[Async-sig] APIs for high-bandwidth large I/O?

Wed Oct 18 14:04:41 EDT 2017

Hi,

I am currently looking into ways to optimize large data transfers for a
distributed computing framework
(https://github.com/dask/distributed/).  We are using Tornado but the
question is more general, as it turns out that certain kinds of API are
an impediment to such optimizations.

To put things short, there are a couple benchmarks discussed here:
https://github.com/tornadoweb/tornado/issues/2147#issuecomment-337187960

- for Tornado, this benchmark:
https://gist.github.com/pitrou/0f772867008d861c4aa2d2d7b846bbf0
- for asyncio, this benchmark:
https://gist.github.com/pitrou/719e73c1df51e817d618186833a6e2cc

Both implement a trivial form of framing using the "preferred" APIs of
each framework (IOStream for Tornado, Protocol for asyncio), and then
benchmark it over 100 MB frames using a simple echo client/server.
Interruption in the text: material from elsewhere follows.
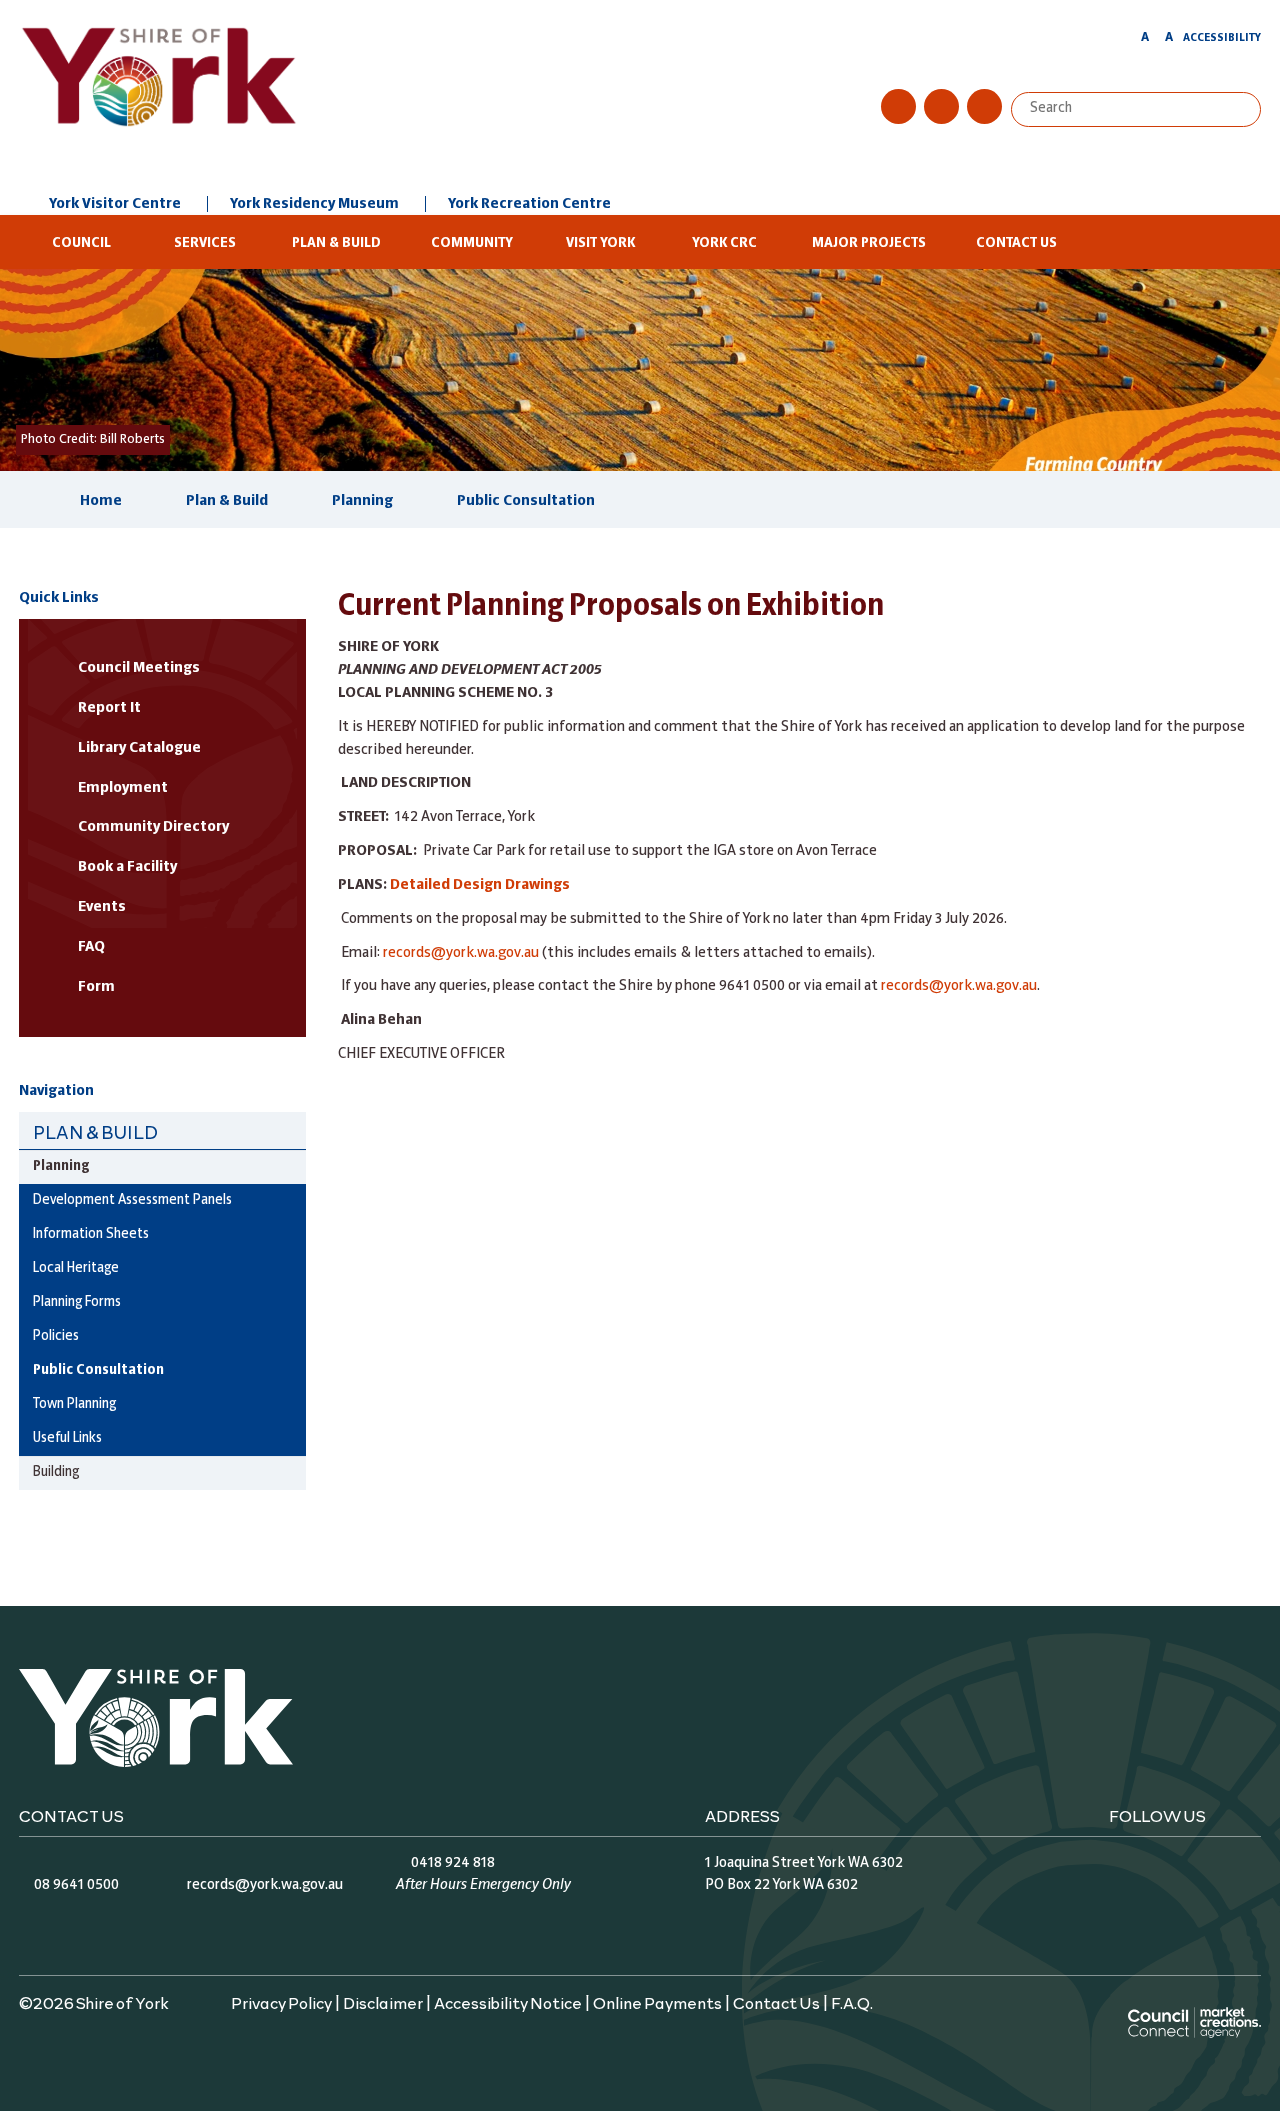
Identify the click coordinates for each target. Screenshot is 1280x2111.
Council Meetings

The results (on Python 3.6) are interesting:
- vanilla asyncio achieves 350 MB/s
- vanilla Tornado achieves 400 MB/s
- asyncio + uvloop achieves 600 MB/s
- an optimized Tornado IOStream with a more sophisticated buffering
  logic (https://github.com/tornadoweb/tornado/pull/2166)
  achieves 700 MB/s

The latter result is especially interesting.  uvloop uses hand-crafted
Cython code + the C libuv library, still, a pure Python version of
Tornado does better thanks to an improved buffering logic in the
streaming layer.

Even the Tornado result is not ideal.  When profiling, we see that
50% of the runtime is actual IO calls (socket.send and socket.recv),
but the rest is still overhead.  Especially, buffering on the read side
still has costly memory copies (b''.join calls take 22% of the time!).

For a framed layer, you shouldn't need so many copies.  Once you've
read the frame length, you can allocate the frame upfront and read into
it.  It is at odds, however, with the API exposed by asyncio's Protocol:
data_received() gives you a new bytes object as soon as data arrives.
It's already too late: a spurious memory copy will have to occur.

Tornado's IOStream is less constrained, but it supports too many read
schemes (including several types of callbacks).  So I crafted a limited
version of IOStream (*) that supports little functionality, but is able
to use socket.recv_into() when asked for a given number of bytes.  When
benchmarked, this version achieves 950 MB/s. This is still without C
code!

(*) see
https://github.com/tornadoweb/tornado/compare/master...pitrou:stream_readinto?expand=1

When profiling that limited version of IOStream, we see that 68% of the
runtime is actual IO calls (socket.send and socket.recv_into).
Still, 21% of the total runtime is spent allocating a 100 MB buffer for
each frame!  That's 70% of the non-IO overhead!  Whether or not there
are smart ways to reuse that writable buffer depends on how the
application intends to use data: does it throw it away before the next
read or not?  It doesn't sound easily doable in the general case.

So I'm wondering which kind of APIs async libraries could expose to
make those use cases faster.  I know curio and trio have socket objects
which would probably fit the bill.  I don't know if there are
higher-level concepts that may be as adequate for achieving the highest
performance.

Also, since asyncio is the de facto standard now, I wonder if asyncio
might grow such a new API.  That may be troublesome: asyncio already
has Protocols and Streams, and people often complain about its
extensive API surface that's difficult for beginners :-)

Addendum: asyncio streams
-------------------------

I didn't think asyncio streams would be a good solution, but I still
wrote a benchmark variant for them out of curiosity, and it turns out I
was right.  The results:
- vanilla asyncio streams achieve 300 MB/s
- asyncio + uvloop streams achieve 550 MB/s

The benchmark script is at
https://gist.github.com/pitrou/202221ca9c9c74c0b48373ac89e15fd7

Regards

Antoine.